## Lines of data
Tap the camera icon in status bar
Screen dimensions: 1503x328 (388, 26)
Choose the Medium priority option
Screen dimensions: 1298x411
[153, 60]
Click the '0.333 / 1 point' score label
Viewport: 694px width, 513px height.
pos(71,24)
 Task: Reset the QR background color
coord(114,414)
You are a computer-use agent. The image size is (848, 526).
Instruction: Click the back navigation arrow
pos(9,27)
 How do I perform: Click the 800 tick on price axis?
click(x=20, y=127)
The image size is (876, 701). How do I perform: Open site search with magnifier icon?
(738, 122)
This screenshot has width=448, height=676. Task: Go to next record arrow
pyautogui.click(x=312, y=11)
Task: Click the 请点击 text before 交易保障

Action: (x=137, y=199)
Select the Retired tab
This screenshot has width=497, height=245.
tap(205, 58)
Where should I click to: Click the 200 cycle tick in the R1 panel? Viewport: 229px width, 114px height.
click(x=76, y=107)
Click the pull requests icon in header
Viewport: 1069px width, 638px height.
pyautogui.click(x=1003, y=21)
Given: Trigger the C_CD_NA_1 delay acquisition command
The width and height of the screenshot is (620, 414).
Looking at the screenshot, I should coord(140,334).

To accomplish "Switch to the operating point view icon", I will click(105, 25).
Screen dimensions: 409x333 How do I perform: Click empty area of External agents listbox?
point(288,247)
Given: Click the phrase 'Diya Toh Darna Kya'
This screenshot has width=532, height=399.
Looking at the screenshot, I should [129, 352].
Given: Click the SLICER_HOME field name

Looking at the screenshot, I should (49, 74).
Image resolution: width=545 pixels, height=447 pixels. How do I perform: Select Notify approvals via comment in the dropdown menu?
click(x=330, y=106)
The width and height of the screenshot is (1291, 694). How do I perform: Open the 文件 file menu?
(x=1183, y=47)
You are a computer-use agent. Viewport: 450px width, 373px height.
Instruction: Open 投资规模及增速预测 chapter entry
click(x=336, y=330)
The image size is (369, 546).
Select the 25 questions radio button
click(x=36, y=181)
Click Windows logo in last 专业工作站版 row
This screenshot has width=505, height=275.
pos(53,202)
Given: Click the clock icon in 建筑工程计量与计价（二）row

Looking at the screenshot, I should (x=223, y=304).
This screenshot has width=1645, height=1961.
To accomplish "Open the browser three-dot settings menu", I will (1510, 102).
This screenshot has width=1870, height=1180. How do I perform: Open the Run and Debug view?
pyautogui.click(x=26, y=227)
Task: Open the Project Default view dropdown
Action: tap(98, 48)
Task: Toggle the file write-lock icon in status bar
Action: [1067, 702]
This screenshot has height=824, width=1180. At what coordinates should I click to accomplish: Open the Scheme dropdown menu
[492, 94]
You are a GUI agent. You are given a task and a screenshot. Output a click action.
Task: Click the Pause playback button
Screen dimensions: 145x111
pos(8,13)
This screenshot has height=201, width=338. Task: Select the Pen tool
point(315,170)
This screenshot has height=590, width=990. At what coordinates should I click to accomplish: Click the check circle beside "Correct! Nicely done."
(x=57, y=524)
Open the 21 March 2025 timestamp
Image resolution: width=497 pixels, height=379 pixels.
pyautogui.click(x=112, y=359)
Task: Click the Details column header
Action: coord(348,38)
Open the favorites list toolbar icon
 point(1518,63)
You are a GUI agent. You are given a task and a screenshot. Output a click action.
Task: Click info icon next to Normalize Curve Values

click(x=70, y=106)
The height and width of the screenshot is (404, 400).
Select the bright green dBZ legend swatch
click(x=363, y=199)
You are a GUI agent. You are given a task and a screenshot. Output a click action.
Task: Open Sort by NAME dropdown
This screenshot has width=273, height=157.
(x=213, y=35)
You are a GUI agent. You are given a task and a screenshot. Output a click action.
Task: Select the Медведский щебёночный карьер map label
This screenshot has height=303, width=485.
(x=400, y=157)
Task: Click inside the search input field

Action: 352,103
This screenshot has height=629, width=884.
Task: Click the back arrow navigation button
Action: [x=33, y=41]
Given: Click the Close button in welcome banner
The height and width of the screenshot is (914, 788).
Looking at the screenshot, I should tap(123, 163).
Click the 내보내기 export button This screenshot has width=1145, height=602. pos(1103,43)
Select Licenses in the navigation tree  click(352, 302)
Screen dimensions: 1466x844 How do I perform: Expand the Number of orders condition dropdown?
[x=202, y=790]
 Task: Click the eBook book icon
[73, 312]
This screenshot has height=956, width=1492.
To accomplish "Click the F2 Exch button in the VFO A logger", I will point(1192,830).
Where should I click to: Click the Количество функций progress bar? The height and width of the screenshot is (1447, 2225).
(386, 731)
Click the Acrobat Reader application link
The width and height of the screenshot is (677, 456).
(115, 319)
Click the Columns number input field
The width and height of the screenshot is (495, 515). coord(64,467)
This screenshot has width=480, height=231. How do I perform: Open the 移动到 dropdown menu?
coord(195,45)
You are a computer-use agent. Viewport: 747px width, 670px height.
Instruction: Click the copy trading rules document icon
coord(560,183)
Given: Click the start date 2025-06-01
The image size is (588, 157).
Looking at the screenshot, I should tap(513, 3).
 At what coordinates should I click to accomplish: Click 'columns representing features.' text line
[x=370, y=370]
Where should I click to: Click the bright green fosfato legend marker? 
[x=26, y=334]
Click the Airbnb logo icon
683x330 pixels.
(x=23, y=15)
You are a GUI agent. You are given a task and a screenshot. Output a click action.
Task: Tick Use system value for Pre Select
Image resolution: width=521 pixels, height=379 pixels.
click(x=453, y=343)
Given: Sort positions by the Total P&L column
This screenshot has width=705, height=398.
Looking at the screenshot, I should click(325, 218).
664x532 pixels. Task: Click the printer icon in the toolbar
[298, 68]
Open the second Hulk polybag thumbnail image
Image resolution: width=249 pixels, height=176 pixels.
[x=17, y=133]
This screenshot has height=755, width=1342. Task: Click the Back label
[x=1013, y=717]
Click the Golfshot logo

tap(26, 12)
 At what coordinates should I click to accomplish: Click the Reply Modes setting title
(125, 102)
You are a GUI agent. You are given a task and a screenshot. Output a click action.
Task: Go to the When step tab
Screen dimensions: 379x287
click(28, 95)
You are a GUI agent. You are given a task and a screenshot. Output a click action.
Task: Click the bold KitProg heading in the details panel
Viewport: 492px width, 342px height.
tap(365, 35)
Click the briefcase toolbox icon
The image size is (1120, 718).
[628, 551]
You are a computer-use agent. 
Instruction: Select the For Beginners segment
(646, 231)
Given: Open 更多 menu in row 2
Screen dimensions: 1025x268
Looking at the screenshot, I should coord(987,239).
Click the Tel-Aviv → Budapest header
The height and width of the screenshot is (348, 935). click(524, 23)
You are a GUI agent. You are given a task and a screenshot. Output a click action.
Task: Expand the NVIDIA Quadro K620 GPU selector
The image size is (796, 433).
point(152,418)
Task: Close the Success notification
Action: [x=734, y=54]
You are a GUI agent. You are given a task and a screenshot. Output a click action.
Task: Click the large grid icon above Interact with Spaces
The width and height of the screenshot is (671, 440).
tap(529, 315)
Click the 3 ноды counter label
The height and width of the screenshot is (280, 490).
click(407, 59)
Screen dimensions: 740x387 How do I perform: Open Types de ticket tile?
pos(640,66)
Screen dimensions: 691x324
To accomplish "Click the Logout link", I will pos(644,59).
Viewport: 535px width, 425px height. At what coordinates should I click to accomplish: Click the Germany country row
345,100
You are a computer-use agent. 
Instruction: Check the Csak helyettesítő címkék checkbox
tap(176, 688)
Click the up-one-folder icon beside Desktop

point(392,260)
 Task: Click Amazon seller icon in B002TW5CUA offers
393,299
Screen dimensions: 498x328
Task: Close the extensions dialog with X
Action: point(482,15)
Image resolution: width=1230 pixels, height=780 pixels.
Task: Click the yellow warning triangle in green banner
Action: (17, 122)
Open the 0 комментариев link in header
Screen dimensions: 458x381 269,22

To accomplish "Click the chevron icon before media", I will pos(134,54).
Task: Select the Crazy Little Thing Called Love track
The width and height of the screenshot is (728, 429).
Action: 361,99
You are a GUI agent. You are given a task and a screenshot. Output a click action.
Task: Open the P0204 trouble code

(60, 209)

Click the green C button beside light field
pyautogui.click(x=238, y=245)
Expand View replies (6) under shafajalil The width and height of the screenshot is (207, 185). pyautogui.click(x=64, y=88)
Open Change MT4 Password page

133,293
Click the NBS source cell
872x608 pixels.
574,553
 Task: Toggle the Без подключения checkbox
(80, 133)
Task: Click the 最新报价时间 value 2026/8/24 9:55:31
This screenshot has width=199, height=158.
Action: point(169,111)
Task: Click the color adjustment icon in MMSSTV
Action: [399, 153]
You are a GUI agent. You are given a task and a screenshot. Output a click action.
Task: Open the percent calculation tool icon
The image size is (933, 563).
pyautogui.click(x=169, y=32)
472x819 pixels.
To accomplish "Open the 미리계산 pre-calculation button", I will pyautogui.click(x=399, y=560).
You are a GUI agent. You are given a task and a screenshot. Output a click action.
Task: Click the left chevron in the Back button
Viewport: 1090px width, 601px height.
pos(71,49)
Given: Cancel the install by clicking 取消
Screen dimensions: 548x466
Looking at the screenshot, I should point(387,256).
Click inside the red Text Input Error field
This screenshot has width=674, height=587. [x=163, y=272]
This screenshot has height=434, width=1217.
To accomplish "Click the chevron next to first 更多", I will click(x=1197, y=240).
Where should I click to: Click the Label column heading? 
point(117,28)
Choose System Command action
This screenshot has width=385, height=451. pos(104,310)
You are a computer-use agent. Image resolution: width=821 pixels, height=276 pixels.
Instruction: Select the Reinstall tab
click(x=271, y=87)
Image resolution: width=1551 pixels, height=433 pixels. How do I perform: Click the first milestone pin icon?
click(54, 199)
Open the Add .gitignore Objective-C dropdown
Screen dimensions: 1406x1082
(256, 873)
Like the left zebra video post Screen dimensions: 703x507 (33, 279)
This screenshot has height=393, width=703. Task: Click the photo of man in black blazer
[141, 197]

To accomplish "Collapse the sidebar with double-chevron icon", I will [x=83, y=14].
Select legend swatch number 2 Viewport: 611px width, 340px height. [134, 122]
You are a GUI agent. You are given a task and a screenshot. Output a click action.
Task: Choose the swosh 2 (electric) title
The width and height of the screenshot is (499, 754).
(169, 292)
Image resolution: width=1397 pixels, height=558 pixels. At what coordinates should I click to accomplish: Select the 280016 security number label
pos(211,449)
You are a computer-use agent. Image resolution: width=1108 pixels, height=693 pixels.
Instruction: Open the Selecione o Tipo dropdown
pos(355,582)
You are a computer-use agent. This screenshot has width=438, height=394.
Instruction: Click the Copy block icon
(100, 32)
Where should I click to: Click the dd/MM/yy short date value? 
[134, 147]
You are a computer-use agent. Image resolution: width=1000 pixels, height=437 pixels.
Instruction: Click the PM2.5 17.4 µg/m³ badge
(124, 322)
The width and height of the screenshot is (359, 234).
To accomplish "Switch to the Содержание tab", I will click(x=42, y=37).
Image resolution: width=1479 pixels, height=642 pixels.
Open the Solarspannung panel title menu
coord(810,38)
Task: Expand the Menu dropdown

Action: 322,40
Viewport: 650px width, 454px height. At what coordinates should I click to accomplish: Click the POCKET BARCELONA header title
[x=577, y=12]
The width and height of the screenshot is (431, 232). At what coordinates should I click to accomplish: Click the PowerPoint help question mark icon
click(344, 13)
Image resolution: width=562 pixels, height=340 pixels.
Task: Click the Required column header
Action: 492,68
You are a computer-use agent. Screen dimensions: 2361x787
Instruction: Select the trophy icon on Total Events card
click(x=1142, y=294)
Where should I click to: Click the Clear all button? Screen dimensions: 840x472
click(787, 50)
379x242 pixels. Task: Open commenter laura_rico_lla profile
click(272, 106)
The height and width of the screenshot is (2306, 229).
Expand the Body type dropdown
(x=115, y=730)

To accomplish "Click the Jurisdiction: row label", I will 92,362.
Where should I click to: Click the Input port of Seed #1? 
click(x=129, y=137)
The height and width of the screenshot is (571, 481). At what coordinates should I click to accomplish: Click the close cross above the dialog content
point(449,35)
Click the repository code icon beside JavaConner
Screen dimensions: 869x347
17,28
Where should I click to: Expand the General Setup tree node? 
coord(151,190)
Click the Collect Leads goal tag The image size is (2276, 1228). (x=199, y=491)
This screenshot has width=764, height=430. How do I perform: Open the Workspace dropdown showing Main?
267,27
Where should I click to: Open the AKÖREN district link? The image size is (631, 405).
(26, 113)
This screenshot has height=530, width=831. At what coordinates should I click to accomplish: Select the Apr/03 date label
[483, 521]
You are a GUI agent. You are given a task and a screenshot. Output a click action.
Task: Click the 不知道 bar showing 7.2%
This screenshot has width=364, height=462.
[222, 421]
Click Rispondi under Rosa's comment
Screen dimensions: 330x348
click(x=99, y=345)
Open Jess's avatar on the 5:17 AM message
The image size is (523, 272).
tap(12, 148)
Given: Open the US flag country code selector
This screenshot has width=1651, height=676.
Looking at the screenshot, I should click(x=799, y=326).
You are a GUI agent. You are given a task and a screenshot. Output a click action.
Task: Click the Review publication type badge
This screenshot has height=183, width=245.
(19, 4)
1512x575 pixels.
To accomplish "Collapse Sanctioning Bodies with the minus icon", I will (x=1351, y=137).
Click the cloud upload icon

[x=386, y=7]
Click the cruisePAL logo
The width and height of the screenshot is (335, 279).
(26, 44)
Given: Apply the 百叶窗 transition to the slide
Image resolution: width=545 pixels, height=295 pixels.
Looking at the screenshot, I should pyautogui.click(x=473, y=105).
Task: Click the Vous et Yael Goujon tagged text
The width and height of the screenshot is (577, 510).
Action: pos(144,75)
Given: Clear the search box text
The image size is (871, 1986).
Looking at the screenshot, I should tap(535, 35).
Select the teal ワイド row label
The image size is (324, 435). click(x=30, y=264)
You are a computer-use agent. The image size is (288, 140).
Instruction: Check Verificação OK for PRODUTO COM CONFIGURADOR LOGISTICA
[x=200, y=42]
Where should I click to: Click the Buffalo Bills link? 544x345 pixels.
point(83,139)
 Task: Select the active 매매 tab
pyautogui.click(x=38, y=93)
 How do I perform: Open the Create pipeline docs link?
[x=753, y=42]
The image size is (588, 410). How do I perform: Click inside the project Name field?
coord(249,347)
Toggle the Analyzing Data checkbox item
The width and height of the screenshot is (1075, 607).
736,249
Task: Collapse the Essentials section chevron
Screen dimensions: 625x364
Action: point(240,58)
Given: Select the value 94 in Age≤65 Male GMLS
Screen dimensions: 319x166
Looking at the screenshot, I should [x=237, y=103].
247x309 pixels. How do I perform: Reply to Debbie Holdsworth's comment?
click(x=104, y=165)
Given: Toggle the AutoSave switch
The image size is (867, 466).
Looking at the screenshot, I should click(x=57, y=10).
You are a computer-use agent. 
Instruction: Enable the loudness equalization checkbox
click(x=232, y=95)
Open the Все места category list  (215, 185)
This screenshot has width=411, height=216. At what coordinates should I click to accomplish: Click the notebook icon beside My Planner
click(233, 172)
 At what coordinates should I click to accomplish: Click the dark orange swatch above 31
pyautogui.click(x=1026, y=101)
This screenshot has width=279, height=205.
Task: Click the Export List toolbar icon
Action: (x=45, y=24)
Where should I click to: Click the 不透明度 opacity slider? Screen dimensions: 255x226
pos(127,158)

## WRITTEN REQUEST
Rewrite the entries from the line containing "will click(105, 25)." through the line containing "Action: [1067, 702]", replacing "Run and Debug" with "Source Control" and leaving everything else unchanged. Give back only those lines.

## ANSWER TO THIS PROBLEM
To accomplish "Switch to the operating point view icon", I will click(105, 25).
Screen dimensions: 409x333 How do I perform: Click empty area of External agents listbox?
point(288,247)
Given: Click the phrase 'Diya Toh Darna Kya'
This screenshot has width=532, height=399.
Looking at the screenshot, I should [129, 352].
Given: Click the SLICER_HOME field name

Looking at the screenshot, I should (49, 74).
Image resolution: width=545 pixels, height=447 pixels. How do I perform: Select Notify approvals via comment in the dropdown menu?
click(x=330, y=106)
The width and height of the screenshot is (1291, 694). How do I perform: Open the 文件 file menu?
(x=1183, y=47)
You are a computer-use agent. Viewport: 450px width, 373px height.
Instruction: Open 投资规模及增速预测 chapter entry
click(x=336, y=330)
The image size is (369, 546).
Select the 25 questions radio button
click(x=36, y=181)
Click Windows logo in last 专业工作站版 row
This screenshot has width=505, height=275.
pos(53,202)
Given: Click the clock icon in 建筑工程计量与计价（二）row

Looking at the screenshot, I should (x=223, y=304).
This screenshot has width=1645, height=1961.
To accomplish "Open the browser three-dot settings menu", I will (1510, 102).
This screenshot has width=1870, height=1180. How do I perform: Open the Source Control view?
pyautogui.click(x=26, y=227)
Task: Open the Project Default view dropdown
Action: tap(98, 48)
Task: Toggle the file write-lock icon in status bar
Action: [1067, 702]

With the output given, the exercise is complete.